** Supplied passage **
Most Cost-of-Living Adjustments Remain Flat in 2010


The IRS and Social Security Administration announced COLAs for 2010 that become effective for tax and plan years beginning January 1, 2010.   Most applicable dollar limitations will remain flat in 2010.  Limitations of interest include the following:


·         The FICA wage base for 2010 is $106,800, the same as in 2009.


·         The annual 401(k), 403(b) and 457 plan contribution limit for 2010 is $16,500, the same as in 2009.


·         The annual catch-up contribution for participants age 50 or older for 2010 remains unchanged at $5,500.


·         The maximum annual benefit limitation for a defined benefit plan under Section 415(b) of the Internal Revenue Code (the "Code") remains unchanged at $195,000.


·         The limitation on annual additions to a defined contribution plan under Code Section 415(c) remains unchanged at $49,000.


·         The annual compensation limit for qualified retirement plans remains unchanged at $245,000.


·         The annual compensation used to determine which employees are "highly compensated" remains unchanged at $110,000.


·         The annual compensation used to determine which employees are "key" employees in a top-heavy plan remains unchanged at $160,000.


·         Dollar amounts for determining the maximum account balance in an ESOP subject to a 5-year distribution period remains unchanged at $985,000 and the dollar amount used to determine the lengthening of the 5-year distribution period remains unchanged at $195,000.


·         The monthly limit for qualified parking benefits and the combined monthly limit for transit passes and vanpooling expenses remains unchanged at $230.


·         The maximum annual exclusion from income under an adoption assistance plan increases by $20 to $12,170. The adjusted gross income phaseout increases by $340 to $185,520 (and is entirely phased out at $222,520).


Action:     Employers should review communications to plan participants to assess whether it is necessary to advise eligible employees of the status quo (and increases, if applicable).

** Stated task 1 **
In the 2010 cost-of-living adjustments text, what is the annual catch-up contribution limit for participants age 50 or older?
** Stated task 2 **
Pick up the 2010 cost-of-living adjustments text after its final sentence and keep writing.

(Saved data entries)

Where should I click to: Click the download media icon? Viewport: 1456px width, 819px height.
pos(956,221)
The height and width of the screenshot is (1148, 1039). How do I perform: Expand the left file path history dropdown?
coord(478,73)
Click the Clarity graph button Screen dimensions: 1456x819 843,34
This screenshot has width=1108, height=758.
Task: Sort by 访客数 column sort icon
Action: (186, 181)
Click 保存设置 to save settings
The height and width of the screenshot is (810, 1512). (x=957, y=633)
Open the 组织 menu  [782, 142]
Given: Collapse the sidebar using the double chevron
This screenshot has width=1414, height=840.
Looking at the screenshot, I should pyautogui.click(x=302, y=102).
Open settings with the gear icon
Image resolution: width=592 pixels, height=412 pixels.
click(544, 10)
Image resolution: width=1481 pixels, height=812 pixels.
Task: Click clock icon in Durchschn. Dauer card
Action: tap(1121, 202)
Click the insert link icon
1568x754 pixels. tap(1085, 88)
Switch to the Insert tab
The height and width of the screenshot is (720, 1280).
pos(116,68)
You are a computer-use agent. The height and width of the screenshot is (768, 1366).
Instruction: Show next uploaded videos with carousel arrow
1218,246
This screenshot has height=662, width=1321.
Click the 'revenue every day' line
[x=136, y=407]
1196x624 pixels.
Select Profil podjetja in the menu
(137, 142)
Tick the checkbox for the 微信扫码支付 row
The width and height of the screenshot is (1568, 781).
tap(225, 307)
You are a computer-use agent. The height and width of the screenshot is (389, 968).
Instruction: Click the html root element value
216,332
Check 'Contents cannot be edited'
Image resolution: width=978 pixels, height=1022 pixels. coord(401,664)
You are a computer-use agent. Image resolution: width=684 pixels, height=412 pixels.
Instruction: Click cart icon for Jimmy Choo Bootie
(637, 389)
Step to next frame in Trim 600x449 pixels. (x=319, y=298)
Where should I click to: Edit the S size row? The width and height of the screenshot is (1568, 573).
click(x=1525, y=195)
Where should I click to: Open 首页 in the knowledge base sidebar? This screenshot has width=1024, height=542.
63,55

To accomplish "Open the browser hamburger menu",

** Exercise output 1 **
It remains unchanged at $5,500.

** Exercise output 2 **
Delivery of a Summary Prospectus for a Mutual Fund Satisfies ERISA Section 404(c)


ERISA Section 404(c) shields a plan fiduciary from liability for losses when an individual account plan, such as the typical 401(k) program, permits the participants to exercise investment control over their plan accounts.  In order to obtain this protection, Section 404(c) imposes a number of requirements, including providing the participant with sufficient information to make an informed investment decision.  When the investment is a mutual fund, the participant is supposed to receive a current prospectus either immediately before or immediately after making the initial investment in the fund. 


Previously, the DOL confirmed that the prospectus requirement would be satisfied by delivery of a mutual fund's profile because it provided a clear summary of key information that would be useful to a plan participant making an investment decision.  However, earlier this year (January 26, 2009) the SEC published rules that replace the profile with an expanded disclosure for mutual funds, the "Summary Prospectus." This Summary Prospectus is designed to provide mutual fund investors with information that will better assist them when deciding whether to invest in the fund.  In addition, in recognition that participants in 401(k) and 403(b) plans are significant investors in mutual funds, the SEC permits the Summary Prospectus to include a statement that it is intended for use in connection with a 401(k) plan, a Section 403(b) plan or a variable contract, and not for use by other investors.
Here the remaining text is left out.